- Текст задания A -
Выведите без изменений строки из записей: от строки с «Find the location of a particular element. The» до строки с «bookmark-messenger-url: https://www.messeng... is» включительно.

- Текст для чтения -
»»

В Москве на аэродроме увидел всех членов делегации, в числе которых были и маститые, и молодые — Виктор Шкловский, Александр Твардовский, Константин Симонов, Борис Рюриков, Сучков, Аксенов, Карим, Мартинкявичус. Руководителем делегации был Алексей Сурков. В Риме все поселились в одной гостинице, расположенной неподалеку от главной улицы города — Корсо. Сразу же отправились знакомиться с Римом. Он, конечно же, ошеломил своими древностями, руинами Колизея,[212] музеями и дворцами. Побывали в соборе святого Петра, в капелле Рафаэля. Очень привлекали витрины магазинов буржуазного города, но зайти в них было не с чем — денег у нас было мало. Оставалось только глазеть на витрины. У меня сохранился снимок, на котором Юстас Мартинкявичус пристально вглядывается через стекло в превосходную пишущую машинку, — о таких мы могли лишь мечтать. Аксенов неожиданно увидел в витрине книжного магазина книгу своей матери, недавней «зэчки» Евгении Гинзбург «Крутой маршрут» и шепнул нам, чтобы мы об этом помалкивали.

На конгрессе речь шла о литературном авангарде, разумеется, западном, своего авангарда у нас тогда еще не было и в помине. В зале заседаний конгресса мы узнали, что в Москве арестованы писатели Синявский и Даниэль, и мне очень понравилось, что Симонов негромко сказал: «Арест поэта всегда позор для правительства». Никто, однако, его не поддержал, да многие и не услышали.

««

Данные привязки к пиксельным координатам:
»»

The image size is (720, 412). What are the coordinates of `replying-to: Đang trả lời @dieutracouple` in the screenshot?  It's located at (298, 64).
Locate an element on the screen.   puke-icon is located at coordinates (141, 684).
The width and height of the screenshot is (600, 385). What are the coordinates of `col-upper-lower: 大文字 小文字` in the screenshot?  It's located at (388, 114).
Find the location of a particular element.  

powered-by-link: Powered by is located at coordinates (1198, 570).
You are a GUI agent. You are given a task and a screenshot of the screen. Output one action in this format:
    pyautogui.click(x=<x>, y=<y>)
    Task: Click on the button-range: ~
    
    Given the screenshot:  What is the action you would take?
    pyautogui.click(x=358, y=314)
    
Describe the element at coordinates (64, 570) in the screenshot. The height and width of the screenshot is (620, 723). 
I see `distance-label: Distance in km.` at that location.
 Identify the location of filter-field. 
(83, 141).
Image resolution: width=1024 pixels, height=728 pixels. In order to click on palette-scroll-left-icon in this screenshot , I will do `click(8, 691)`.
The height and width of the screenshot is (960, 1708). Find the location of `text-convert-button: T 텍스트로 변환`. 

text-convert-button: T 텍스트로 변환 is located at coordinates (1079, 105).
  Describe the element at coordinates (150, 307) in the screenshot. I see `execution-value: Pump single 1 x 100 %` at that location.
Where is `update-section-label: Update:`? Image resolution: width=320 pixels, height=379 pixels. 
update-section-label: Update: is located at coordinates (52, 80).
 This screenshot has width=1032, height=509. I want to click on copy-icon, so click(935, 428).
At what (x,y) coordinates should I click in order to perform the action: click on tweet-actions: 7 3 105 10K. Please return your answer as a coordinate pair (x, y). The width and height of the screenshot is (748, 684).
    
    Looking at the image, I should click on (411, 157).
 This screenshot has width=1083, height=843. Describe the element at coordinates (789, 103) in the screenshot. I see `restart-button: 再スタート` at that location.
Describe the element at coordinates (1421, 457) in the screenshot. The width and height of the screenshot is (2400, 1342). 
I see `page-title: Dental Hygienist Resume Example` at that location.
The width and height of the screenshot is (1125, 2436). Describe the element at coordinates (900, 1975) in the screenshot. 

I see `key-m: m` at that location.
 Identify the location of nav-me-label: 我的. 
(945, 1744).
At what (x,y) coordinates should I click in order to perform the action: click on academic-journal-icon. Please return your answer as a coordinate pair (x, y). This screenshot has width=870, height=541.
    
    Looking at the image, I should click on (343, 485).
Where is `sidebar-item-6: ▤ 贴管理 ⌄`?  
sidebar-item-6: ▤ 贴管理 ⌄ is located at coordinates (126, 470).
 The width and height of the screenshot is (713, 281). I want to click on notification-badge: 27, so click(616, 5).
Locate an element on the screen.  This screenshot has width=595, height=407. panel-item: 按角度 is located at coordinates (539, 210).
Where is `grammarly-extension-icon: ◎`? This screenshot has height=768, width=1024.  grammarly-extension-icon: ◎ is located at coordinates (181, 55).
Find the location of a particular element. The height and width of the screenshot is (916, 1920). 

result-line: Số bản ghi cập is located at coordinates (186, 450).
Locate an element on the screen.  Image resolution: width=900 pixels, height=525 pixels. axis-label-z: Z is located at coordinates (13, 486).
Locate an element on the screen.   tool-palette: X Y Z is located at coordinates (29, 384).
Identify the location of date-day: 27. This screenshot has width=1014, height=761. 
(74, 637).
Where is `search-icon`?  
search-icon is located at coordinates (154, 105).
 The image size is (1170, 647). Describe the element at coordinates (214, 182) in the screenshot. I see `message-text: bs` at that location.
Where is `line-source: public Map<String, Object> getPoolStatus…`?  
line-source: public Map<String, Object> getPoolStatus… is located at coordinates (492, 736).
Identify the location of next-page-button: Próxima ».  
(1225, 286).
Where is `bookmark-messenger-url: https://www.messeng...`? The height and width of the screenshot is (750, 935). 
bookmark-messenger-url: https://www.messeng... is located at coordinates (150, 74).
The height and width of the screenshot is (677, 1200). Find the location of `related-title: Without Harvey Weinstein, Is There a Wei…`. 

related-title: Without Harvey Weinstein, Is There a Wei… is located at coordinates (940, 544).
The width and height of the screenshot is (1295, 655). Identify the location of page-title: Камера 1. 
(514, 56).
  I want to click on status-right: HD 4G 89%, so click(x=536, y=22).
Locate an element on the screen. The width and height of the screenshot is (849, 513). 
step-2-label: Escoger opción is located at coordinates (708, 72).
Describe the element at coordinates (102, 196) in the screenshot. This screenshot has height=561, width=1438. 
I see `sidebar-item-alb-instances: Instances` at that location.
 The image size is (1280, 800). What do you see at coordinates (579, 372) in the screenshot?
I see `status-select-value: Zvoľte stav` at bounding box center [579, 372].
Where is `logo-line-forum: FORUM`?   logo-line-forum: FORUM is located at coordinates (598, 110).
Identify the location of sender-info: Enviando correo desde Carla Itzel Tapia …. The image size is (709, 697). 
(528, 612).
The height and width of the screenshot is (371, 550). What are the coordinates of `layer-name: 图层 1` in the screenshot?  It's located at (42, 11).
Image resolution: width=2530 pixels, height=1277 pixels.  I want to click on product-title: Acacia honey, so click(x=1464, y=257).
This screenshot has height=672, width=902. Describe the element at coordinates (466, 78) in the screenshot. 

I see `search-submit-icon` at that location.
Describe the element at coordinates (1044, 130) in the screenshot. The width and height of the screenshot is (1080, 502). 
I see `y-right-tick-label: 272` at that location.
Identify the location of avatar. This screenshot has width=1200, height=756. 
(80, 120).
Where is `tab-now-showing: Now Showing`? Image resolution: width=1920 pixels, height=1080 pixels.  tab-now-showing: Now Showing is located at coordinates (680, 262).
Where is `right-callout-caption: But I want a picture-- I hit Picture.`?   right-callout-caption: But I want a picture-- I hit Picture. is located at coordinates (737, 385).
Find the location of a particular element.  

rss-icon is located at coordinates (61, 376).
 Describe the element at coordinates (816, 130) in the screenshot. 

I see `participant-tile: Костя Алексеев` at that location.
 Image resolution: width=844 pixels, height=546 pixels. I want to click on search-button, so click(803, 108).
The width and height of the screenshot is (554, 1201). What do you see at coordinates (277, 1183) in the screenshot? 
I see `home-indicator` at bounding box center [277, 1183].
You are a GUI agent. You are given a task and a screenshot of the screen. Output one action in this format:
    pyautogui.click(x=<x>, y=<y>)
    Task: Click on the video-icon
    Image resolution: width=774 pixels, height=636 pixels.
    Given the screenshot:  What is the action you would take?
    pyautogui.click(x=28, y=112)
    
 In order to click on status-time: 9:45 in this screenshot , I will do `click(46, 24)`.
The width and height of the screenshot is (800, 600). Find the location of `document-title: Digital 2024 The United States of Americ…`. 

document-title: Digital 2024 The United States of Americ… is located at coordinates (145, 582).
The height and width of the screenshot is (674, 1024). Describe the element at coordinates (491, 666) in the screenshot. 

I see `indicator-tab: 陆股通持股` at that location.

««

- Текст задания B -
Переведите на английский язык предложение «Руководителем делегации был Алексей Сурков.» из текста о поездке делегации в Рим.

- Письменный ответ A -
Find the location of a particular element. The height and width of the screenshot is (916, 1920). 

result-line: Số bản ghi cập is located at coordinates (186, 450).
Locate an element on the screen.  Image resolution: width=900 pixels, height=525 pixels. axis-label-z: Z is located at coordinates (13, 486).
Locate an element on the screen.   tool-palette: X Y Z is located at coordinates (29, 384).
Identify the location of date-day: 27. This screenshot has width=1014, height=761. 
(74, 637).
Where is `search-icon`?  
search-icon is located at coordinates (154, 105).
 The image size is (1170, 647). Describe the element at coordinates (214, 182) in the screenshot. I see `message-text: bs` at that location.
Where is `line-source: public Map<String, Object> getPoolStatus…`?  
line-source: public Map<String, Object> getPoolStatus… is located at coordinates (492, 736).
Identify the location of next-page-button: Próxima ».  
(1225, 286).
Where is `bookmark-messenger-url: https://www.messeng...`? The height and width of the screenshot is (750, 935). 
bookmark-messenger-url: https://www.messeng... is located at coordinates (150, 74).

- Письменный ответ B -
The head of the delegation was Alexei Surkov.